### Exercise
Please find the line that holds "You are a computer-use agent." below and reproduce it, along with every line after it through the end, exactly and without pictures.

### Data listing
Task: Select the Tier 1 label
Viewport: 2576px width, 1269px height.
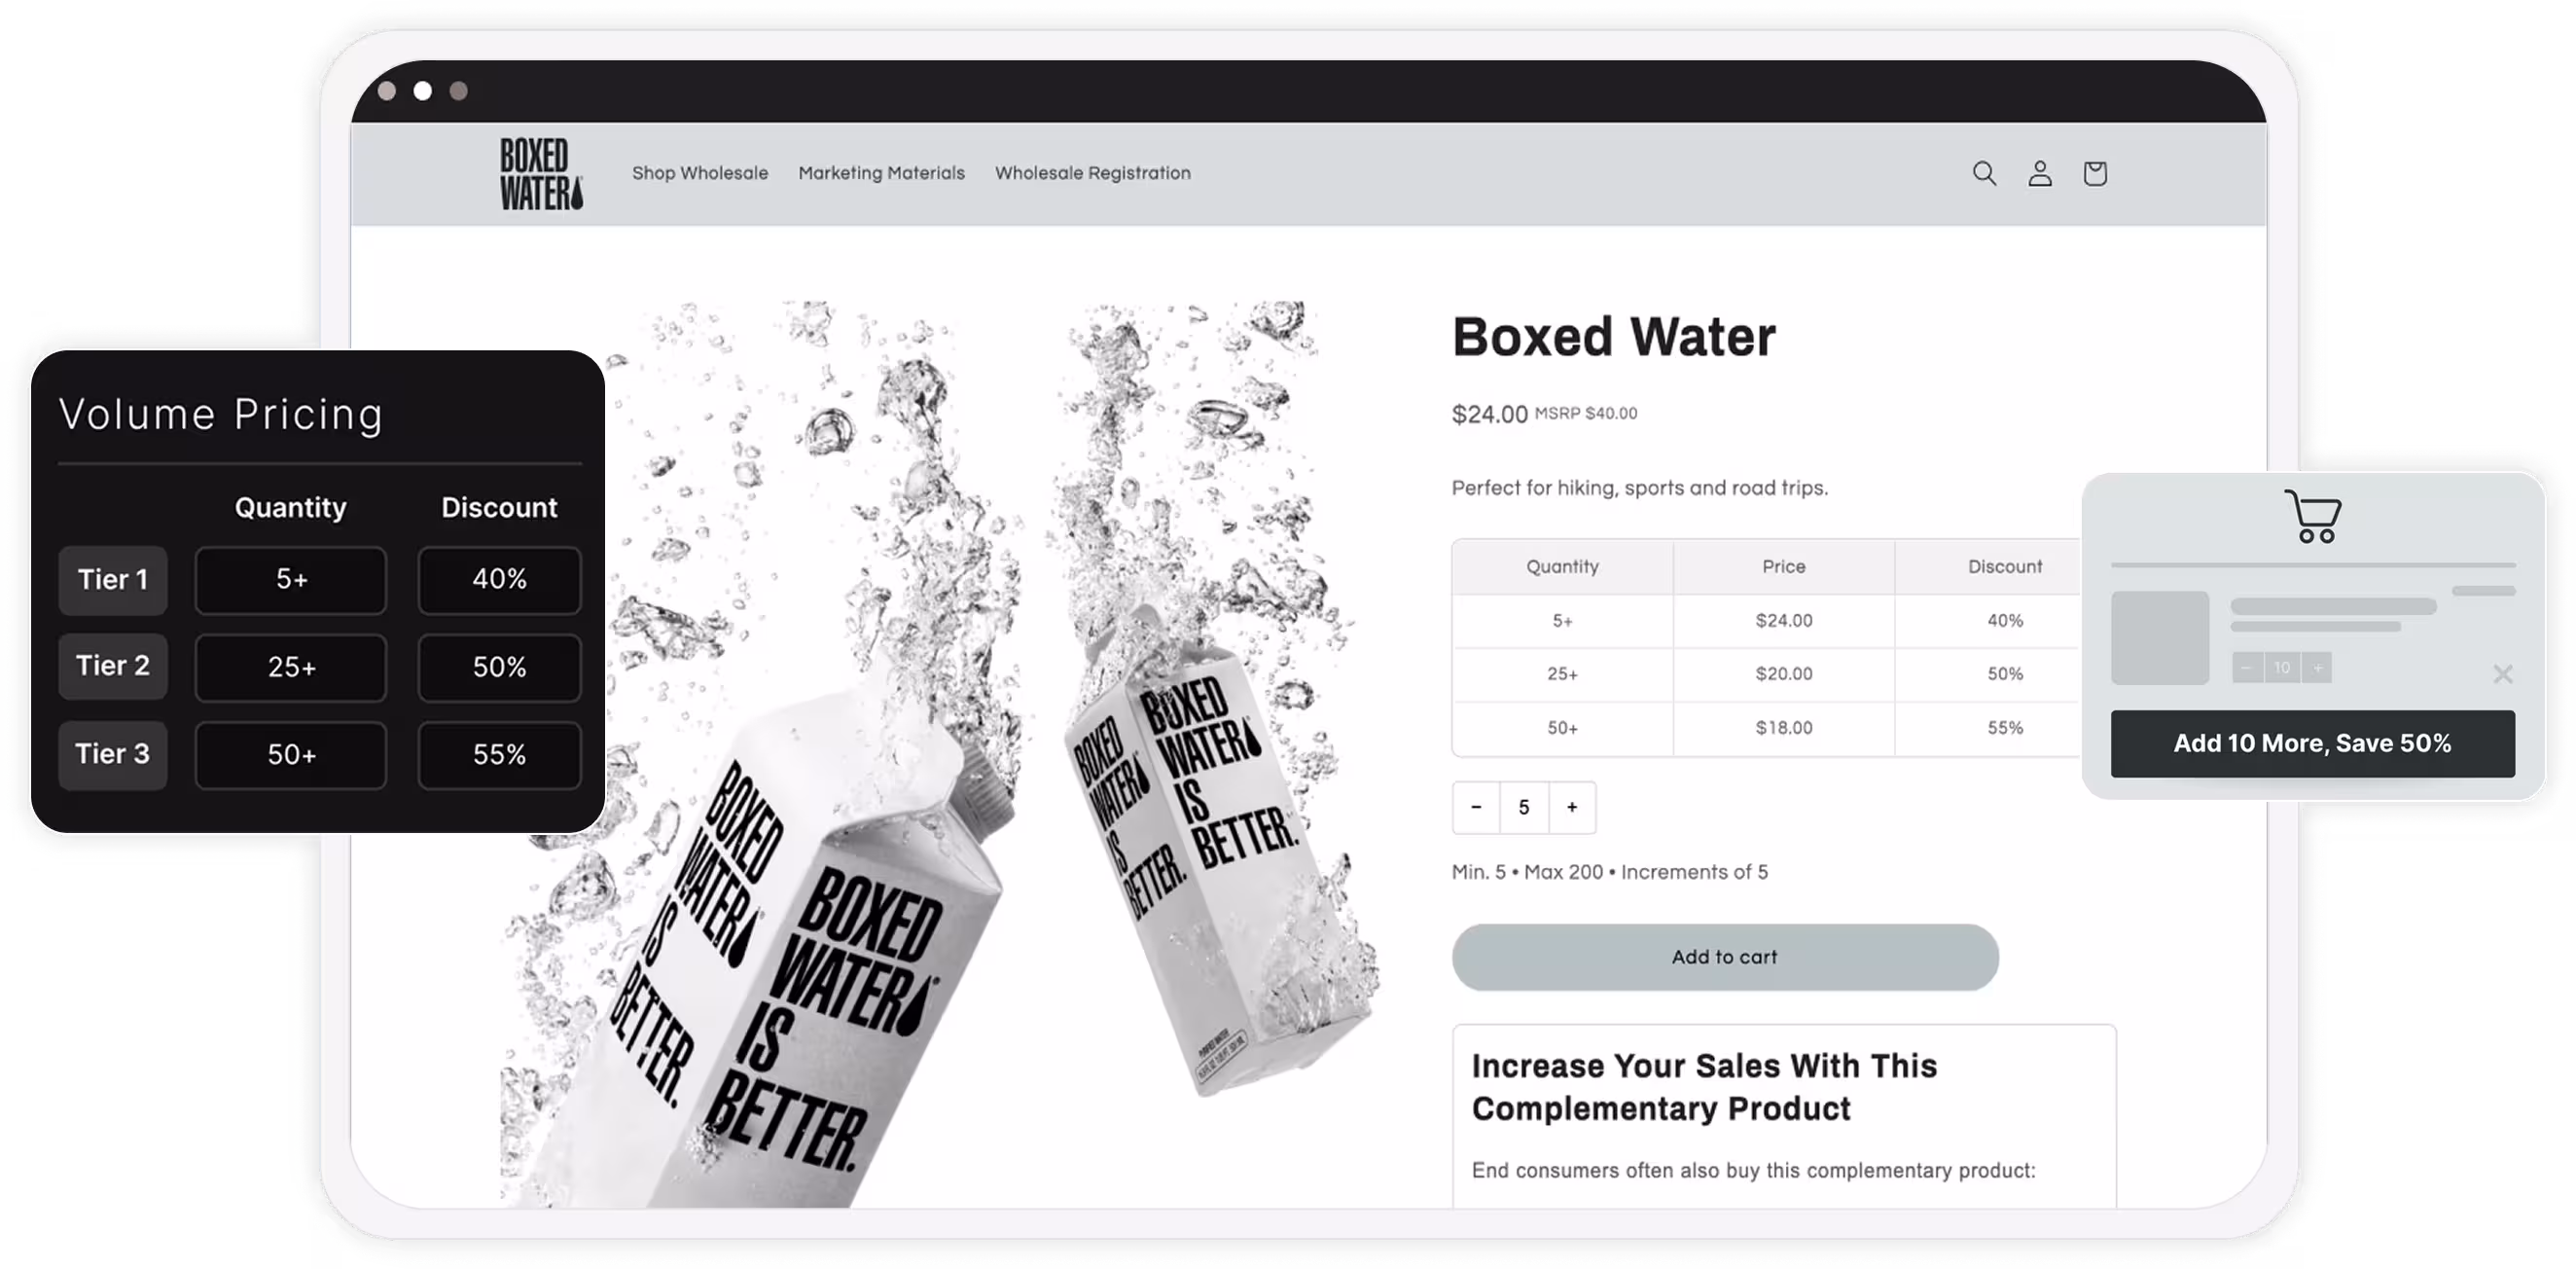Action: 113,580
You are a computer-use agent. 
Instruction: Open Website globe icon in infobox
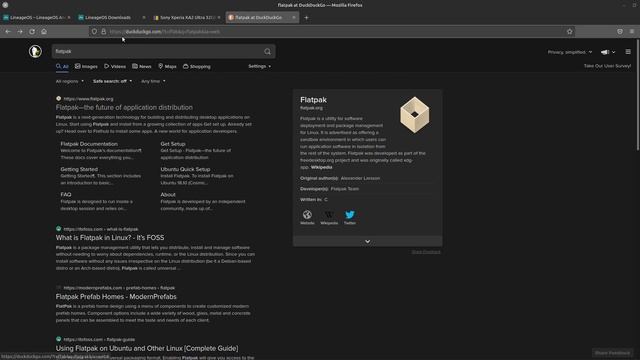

### Final answer
You are a computer-use agent. 
Instruction: Open Website globe icon in infobox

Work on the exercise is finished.